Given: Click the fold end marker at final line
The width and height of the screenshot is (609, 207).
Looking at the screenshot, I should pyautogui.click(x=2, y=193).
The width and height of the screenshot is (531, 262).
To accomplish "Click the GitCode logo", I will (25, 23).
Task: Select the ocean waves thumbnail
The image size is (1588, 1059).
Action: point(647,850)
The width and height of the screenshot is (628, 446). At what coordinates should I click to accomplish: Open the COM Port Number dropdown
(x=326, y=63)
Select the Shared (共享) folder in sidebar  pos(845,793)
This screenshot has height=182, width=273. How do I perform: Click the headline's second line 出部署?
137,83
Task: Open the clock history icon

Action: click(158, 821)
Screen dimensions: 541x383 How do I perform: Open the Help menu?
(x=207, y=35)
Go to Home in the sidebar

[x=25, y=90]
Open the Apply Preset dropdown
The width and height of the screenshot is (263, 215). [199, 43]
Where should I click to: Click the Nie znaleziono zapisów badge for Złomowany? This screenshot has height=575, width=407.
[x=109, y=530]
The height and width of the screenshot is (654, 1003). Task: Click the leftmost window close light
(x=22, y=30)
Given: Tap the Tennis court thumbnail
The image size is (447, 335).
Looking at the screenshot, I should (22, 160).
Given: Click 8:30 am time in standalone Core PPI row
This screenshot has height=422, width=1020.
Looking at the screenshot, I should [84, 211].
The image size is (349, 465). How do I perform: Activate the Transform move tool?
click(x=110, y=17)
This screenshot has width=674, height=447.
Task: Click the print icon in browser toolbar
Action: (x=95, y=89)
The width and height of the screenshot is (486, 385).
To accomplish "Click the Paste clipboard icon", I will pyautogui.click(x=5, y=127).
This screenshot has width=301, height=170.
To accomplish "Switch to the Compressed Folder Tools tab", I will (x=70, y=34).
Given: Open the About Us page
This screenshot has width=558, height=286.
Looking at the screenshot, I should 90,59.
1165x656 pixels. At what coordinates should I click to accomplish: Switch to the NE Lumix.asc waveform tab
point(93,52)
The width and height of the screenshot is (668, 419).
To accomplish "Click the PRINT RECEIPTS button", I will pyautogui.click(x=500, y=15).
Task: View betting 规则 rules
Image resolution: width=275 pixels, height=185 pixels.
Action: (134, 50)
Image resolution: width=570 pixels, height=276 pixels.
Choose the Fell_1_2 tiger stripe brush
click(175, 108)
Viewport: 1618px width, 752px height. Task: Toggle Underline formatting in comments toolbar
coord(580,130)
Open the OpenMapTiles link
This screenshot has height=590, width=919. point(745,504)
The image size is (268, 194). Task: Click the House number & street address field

- [Aim]
Lay out the lines above as a Markdown table with the columns Row and Line, numbering each row and leaving out blank lines.

- [Response to the exercise]
| Row | Line |
|---|---|
| 1 | Given: Click the fold end marker at final line |
| 2 | The width and height of the screenshot is (609, 207). |
| 3 | Looking at the screenshot, I should pyautogui.click(x=2, y=193). |
| 4 | The width and height of the screenshot is (531, 262). |
| 5 | To accomplish "Click the GitCode logo", I will (25, 23). |
| 6 | Task: Select the ocean waves thumbnail |
| 7 | The image size is (1588, 1059). |
| 8 | Action: point(647,850) |
| 9 | The width and height of the screenshot is (628, 446). At what coordinates should I click to accomplish: Open the COM Port Number dropdown |
| 10 | (x=326, y=63) |
| 11 | Select the Shared (共享) folder in sidebar  pos(845,793) |
| 12 | This screenshot has height=182, width=273. How do I perform: Click the headline's second line 出部署? |
| 13 | 137,83 |
| 14 | Task: Open the clock history icon |
| 15 | Action: click(158, 821) |
| 16 | Screen dimensions: 541x383 How do I perform: Open the Help menu? |
| 17 | (x=207, y=35) |
| 18 | Go to Home in the sidebar |
| 19 | [x=25, y=90] |
| 20 | Open the Apply Preset dropdown |
| 21 | The width and height of the screenshot is (263, 215). [199, 43] |
| 22 | Where should I click to: Click the Nie znaleziono zapisów badge for Złomowany? This screenshot has height=575, width=407. |
| 23 | [x=109, y=530] |
| 24 | The height and width of the screenshot is (654, 1003). Task: Click the leftmost window close light |
| 25 | (x=22, y=30) |
| 26 | Given: Tap the Tennis court thumbnail |
| 27 | The image size is (447, 335). |
| 28 | Looking at the screenshot, I should (22, 160). |
| 29 | Given: Click 8:30 am time in standalone Core PPI row |
| 30 | This screenshot has height=422, width=1020. |
| 31 | Looking at the screenshot, I should [84, 211]. |
| 32 | The image size is (349, 465). How do I perform: Activate the Transform move tool? |
| 33 | click(x=110, y=17) |
| 34 | This screenshot has width=674, height=447. |
| 35 | Task: Click the print icon in browser toolbar |
| 36 | Action: (x=95, y=89) |
| 37 | The width and height of the screenshot is (486, 385). |
| 38 | To accomplish "Click the Paste clipboard icon", I will pyautogui.click(x=5, y=127). |
| 39 | This screenshot has width=301, height=170. |
| 40 | To accomplish "Switch to the Compressed Folder Tools tab", I will (x=70, y=34). |
| 41 | Given: Open the About Us page |
| 42 | This screenshot has width=558, height=286. |
| 43 | Looking at the screenshot, I should 90,59. |
| 44 | 1165x656 pixels. At what coordinates should I click to accomplish: Switch to the NE Lumix.asc waveform tab |
| 45 | point(93,52) |
| 46 | The width and height of the screenshot is (668, 419). |
| 47 | To accomplish "Click the PRINT RECEIPTS button", I will pyautogui.click(x=500, y=15). |
| 48 | Task: View betting 规则 rules |
| 49 | Image resolution: width=275 pixels, height=185 pixels. |
| 50 | Action: (134, 50) |
| 51 | Image resolution: width=570 pixels, height=276 pixels. |
| 52 | Choose the Fell_1_2 tiger stripe brush |
| 53 | click(175, 108) |
| 54 | Viewport: 1618px width, 752px height. Task: Toggle Underline formatting in comments toolbar |
| 55 | coord(580,130) |
| 56 | Open the OpenMapTiles link |
| 57 | This screenshot has height=590, width=919. point(745,504) |
| 58 | The image size is (268, 194). Task: Click the House number & street address field |